Site Reliability Engineer – the IT guardian you should’ve heard of by now

Why SREs are protectors of the user experience

Being a site reliability engineer isn’t easy.

As described by Andrew Widdowson, “it’s like being a part of the world’s most intense pit crew. We change the tires of a race car as it’s going 100mph.”

Known as the “automaters”, SREs are often asked to observe application environments and mange incidents… at all hours of the day. Because everyone knows, when your app is down, so is your business.

The SRE’s job is to secure a flawless user-experience. To deliver site reliability. SREs bridge Dev and Ops, ensuring new releases improve the product, rather than breaking it.

The Challenge

The trouble with monitoring application environments is that there are hundreds of thousands of monitoring data points. How do you prioritize which data points are useful, and which can be ignored? Alarm storms aren’t helpful. They prompt panic, instead of resolution.
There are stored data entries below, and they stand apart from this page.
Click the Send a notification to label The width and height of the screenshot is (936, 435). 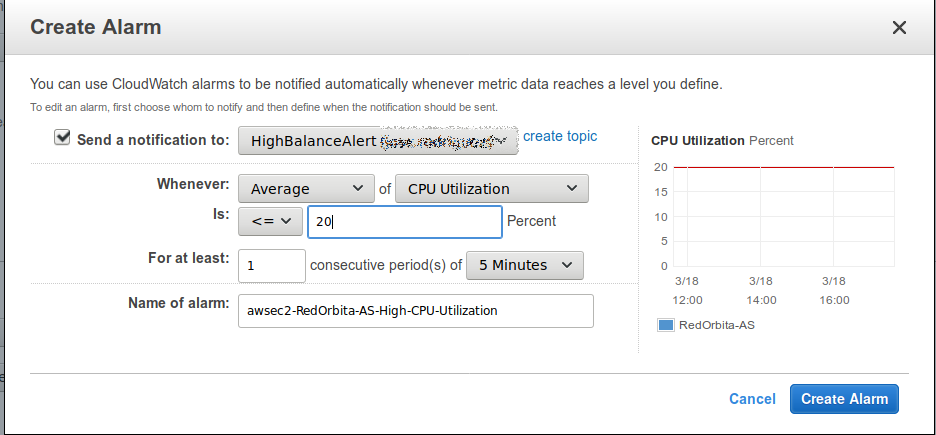click(153, 140)
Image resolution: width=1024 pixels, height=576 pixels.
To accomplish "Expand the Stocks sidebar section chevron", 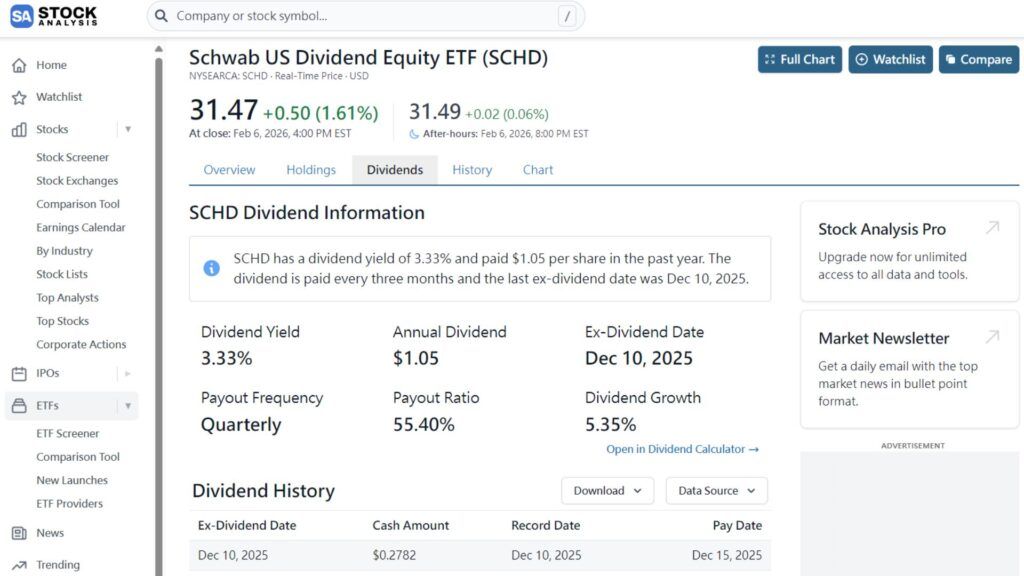I will (128, 128).
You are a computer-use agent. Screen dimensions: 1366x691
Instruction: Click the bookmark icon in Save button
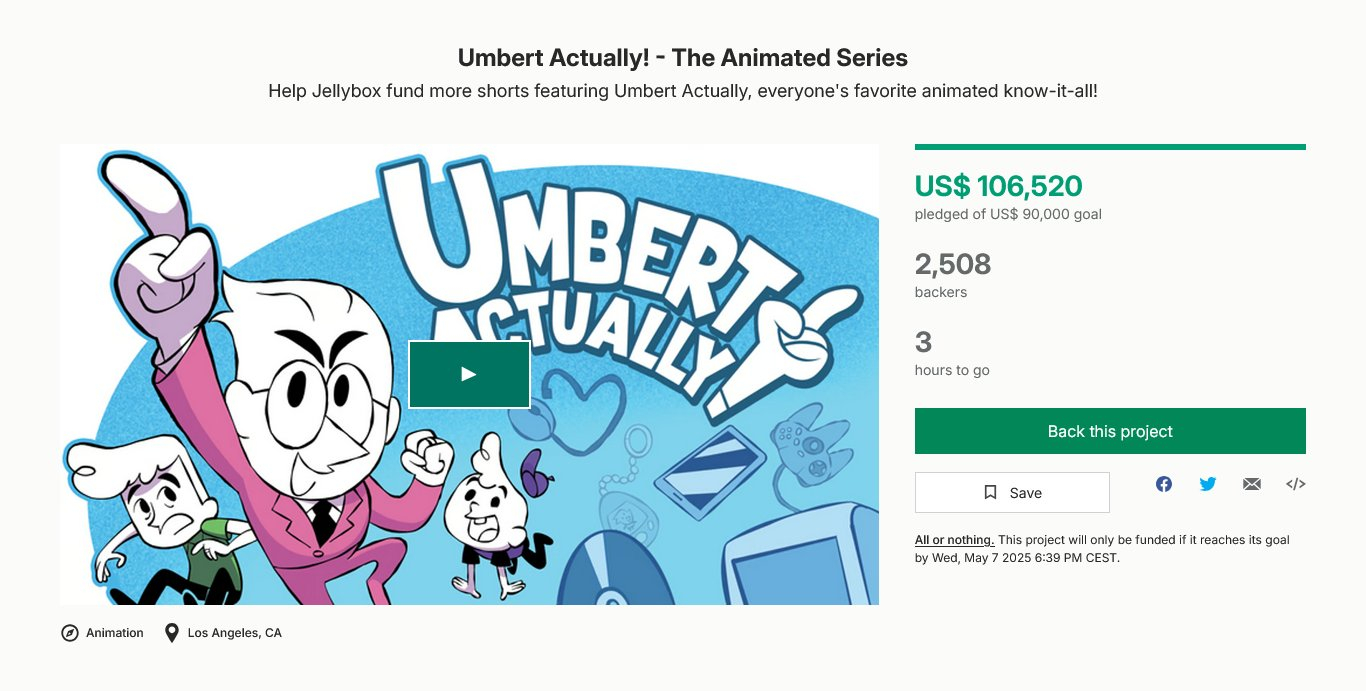coord(991,492)
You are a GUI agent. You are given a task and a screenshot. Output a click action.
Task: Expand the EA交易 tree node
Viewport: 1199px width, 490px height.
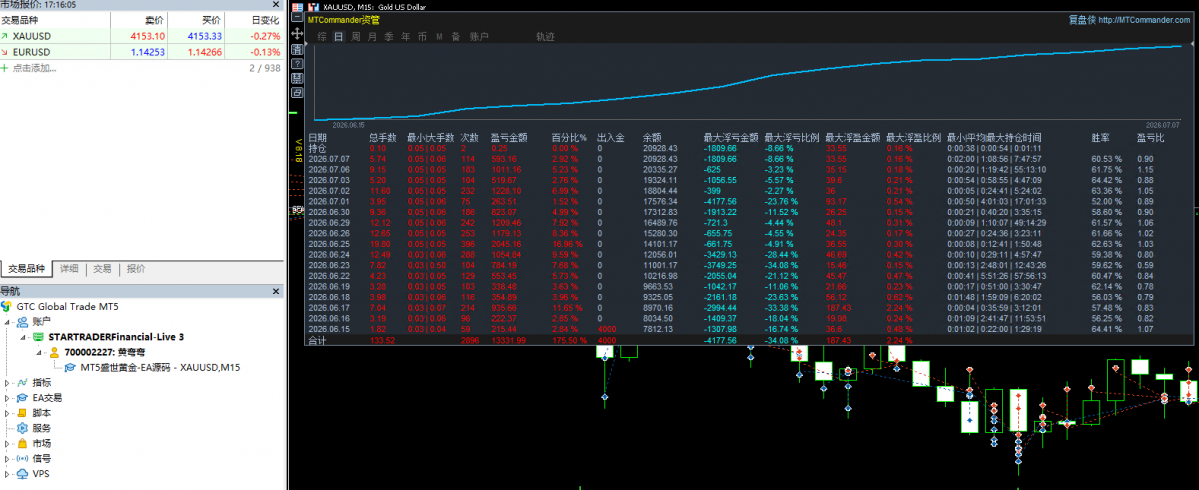(8, 398)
…And when a crucial incident does occur, how do you quickly mitigate it? The common SRE approach is to spend a ton of time and energy manually sifting through data – often at the expense of other initiatives, or worse, personal time (e.g. responding to the dinner-time incident alert).

What if you could get to that Aha! moment faster? What if instead of the typical hair-on-fire response, you had a trusted guide that could quickly lead you to the source of the incident?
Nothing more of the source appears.